BRIEF: How many lines in these records include the string "last"? Reply with that number alone.

====== AVAILABLE RECORDS

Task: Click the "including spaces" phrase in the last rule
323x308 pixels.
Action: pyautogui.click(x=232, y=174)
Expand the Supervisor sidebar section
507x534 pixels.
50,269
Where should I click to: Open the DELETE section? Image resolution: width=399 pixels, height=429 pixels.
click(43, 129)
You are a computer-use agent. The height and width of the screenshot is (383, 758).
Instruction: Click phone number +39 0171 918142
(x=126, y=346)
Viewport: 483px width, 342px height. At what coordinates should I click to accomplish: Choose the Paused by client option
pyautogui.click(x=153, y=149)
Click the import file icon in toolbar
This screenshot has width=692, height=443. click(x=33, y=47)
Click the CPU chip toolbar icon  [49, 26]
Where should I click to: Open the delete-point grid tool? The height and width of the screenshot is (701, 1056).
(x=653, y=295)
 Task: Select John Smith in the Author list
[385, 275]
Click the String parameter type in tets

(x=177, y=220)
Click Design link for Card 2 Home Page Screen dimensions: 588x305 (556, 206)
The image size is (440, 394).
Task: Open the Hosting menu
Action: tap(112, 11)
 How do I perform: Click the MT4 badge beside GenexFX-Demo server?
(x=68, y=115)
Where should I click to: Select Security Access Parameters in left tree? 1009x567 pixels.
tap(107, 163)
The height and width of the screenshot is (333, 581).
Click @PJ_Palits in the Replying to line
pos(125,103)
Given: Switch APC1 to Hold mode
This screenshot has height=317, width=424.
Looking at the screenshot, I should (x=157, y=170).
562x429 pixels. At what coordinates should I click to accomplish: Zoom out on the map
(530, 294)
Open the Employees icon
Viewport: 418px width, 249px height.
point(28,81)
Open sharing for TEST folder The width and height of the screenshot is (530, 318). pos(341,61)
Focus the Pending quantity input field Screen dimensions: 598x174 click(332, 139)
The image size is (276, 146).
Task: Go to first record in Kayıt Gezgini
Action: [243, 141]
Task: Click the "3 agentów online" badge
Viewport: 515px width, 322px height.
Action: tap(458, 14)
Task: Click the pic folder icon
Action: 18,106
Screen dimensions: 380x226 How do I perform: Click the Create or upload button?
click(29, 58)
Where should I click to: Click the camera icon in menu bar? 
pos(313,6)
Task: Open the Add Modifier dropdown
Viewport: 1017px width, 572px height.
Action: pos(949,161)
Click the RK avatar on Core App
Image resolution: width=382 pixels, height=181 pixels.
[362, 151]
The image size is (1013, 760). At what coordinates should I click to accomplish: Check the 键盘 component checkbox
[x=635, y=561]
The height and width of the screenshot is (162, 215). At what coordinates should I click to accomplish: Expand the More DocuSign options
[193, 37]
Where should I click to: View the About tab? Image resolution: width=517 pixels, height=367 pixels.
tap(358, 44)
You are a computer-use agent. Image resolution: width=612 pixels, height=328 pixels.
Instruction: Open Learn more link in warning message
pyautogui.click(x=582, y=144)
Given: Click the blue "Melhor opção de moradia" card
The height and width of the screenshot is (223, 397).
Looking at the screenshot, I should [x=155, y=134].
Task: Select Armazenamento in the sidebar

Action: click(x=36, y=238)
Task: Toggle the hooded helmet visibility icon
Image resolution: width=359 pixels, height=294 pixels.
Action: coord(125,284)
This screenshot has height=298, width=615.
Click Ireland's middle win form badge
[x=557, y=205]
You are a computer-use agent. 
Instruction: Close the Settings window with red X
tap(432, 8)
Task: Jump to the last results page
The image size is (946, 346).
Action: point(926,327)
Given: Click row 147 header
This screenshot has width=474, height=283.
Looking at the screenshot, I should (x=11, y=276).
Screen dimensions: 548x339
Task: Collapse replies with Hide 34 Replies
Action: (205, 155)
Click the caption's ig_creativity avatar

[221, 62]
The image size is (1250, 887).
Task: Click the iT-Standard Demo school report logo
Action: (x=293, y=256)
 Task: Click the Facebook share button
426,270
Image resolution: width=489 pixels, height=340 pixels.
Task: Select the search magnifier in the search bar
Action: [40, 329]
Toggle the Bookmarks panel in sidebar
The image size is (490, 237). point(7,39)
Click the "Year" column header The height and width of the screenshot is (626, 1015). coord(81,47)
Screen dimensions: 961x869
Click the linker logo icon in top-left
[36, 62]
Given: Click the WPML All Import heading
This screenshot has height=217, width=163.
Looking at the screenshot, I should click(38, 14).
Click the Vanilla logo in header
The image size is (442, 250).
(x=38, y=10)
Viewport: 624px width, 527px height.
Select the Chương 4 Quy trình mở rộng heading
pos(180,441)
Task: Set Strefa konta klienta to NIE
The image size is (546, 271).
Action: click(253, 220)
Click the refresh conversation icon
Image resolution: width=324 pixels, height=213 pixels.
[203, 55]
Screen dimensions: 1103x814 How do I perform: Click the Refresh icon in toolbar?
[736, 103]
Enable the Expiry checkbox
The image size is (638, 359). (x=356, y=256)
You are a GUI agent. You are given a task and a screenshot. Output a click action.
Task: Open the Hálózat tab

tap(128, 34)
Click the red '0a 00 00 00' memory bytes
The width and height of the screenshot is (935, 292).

============

EXERCISE RESULT: 2